According to research, there are approximately 7,000 different species in a total of 25 various subfamilies of assassin bugs, making these insects one of the most diverse and rampant within the State of Indiana.
Assassin bugs are one of the most common insects within the United States and other regions of the world. This is due to the fact that they have the highest level of morphological diversity; that is, they are found in most of the terrestrial-based ecosystems and even in the microhabitats that exist, worldwide.
These insects have been discovered in desert regions, the tropical rainforest, tropical regions, and are highly evident in the habitats and the ecological communities that are present throughout the State of Indiana.
The assassin bug – which is commonly referred to as the “kissing bug” – belongs to the Order Hemiptera, which classifies them as “True bugs”.
The word “Hemiptera” means “half-wing”.
On the assassin bug, the top half of the area of their wings are very tough and the bottom half of both the first and second set of wings is membranous.
The assassin bug has mouthparts that are able to pierce and suck. While there are many kissing bugs that only suck on plants in order to consume the juices, there are others that feed on humans and animals.
These have the capability to bite.
Assassin bugs can be taken care of with proper pest control measures.
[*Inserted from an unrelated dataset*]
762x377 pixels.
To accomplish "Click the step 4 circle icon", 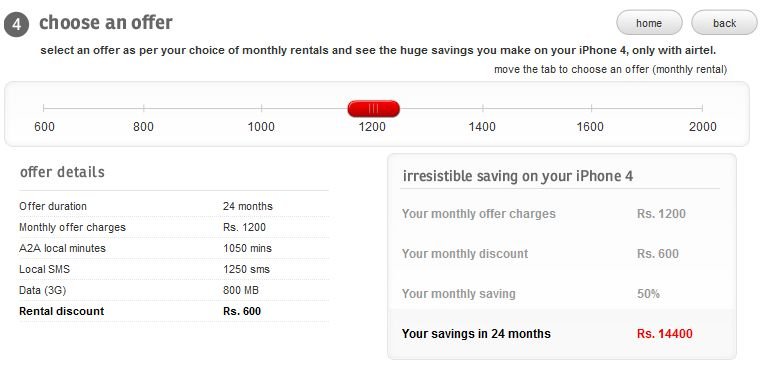I will pos(17,24).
General Description of the Assassin Bug
The assassin bug is generally black or brown; however, there are some species that are actually very bright in color. The average size of this insect is 13 mm. All species typically have an elongated head, spine-like structures on their legs, a beak that fits into a groove on the head, as well as wings that do not fully cover the abdominal region.
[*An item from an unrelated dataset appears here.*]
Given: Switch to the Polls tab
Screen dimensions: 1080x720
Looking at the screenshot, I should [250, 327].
The nymphs of the species look like the adult kissing bugs; however, they do not have the wings that adults have. The insects are identified as the “assassin bug”, the “kissing bug”, and/or the “Chagas bug”. The last stems from the fact that the kissing bug commonly carries the parasite that is responsible for the development of Chagas disease.
The Kissing Bug Bite
The assassin bug that most individuals refer to and know is the one that feeds on the blood of animals and people. It is found throughout 28 states within the nation. They are called “kissing bugs” because of the fact that they most commonly bite people near the mouth, nose, and/or eyes.
In most cases, one is only left with a kissing bug bite mark.
In other cases, the kissing bug bite may become detrimental to the victim’s health. The bite may become infected, may result in the onset of the development of a transmissible disease, may cause an allergic reaction in the body, may lead to the onset of Chagas disease, and/or cause sudden death. Continue reading to learn about kissing bug disease.
Chagas Disease – The Kissing Bug Disease
Kissing bug disease is, generally, not considered to be common within the United States; however, as populations of the assassin bug continue to increase – such as the case right now in the State of Indiana – this disease will become more prevalent.
According to the Centers for Disease Control, the way that a person reacts to the Chagas parasite from a kissing bug bite mark and the overall severity of the illness will be specific to the strain that the culprit parasite is carrying. The kissing bug disease consists of two phases.
The first can last for weeks or several months.
In some instances, symptoms are not present or are mild. The second phase could occur one to two decades after having a kissing bug bite. This phase could include serious even potentially fatal symptoms.
The following outlines the symptoms that could occur after a kissing bug bite that indicates the development of Chagas disease:
- Most individuals who are bitten by an assassin bug will find that the kissing bug bite mark becomes red, tender, and swollen.
- It is common for a fever to develop. This could be mild to severe, depending on the strain of parasite responsible for the infection.
- A rash may develop near the bite mark or on other areas of the body.
- Many develop aches throughout their body. These aches are commonly caused by inflammation and fever.
- A headache may develop after experiencing a kissing bug bite.
- An assassin bug bite may result in a loss of appetite, varying degrees of nausea, vomiting, and/or diarrhea.
- The glands may become swollen throughout the body as it attempts to fight off the infection that developed at the assassin bug bite mark.
- As the body works hard to ward off the infection, the spleen may become swollen and the liver may become enlarged.
- Many may start to experience an irregular heartbeat. In addition to this, congestive heart failure may develop.
- If the esophagus becomes swollen after a kissing bug bite, the victim may find it difficult to swallow. This could also result in the restriction of the airways.
- In many instances, the colon may become enlarged. If this happens, it could cause the development of constipation as well as pain in the abdominal region.
- In severe cases of adverse effects associated with the kissing bug bite and kissing bug disease development, one may experience a sudden heart attack.
How to Get Rid of Kissing Bugs
The assassin bug species that feed on blood have a constant craving for blood. This usually initiates at night, just after the sun has set.
These insects will position themselves in certain areas to stay safe until it is time to feed. Examples include in natural debris (such as in leaves and under rocks), inside homes (such as under mattresses, in cracks, crevices, etc.), and inside areas where animals reside (such as kennels, coops, and nests). In order to get rid of these bugs, you must target these areas.
Unfortunately, over-the-counter products are typically not effective in combating infestations in a thorough fashion.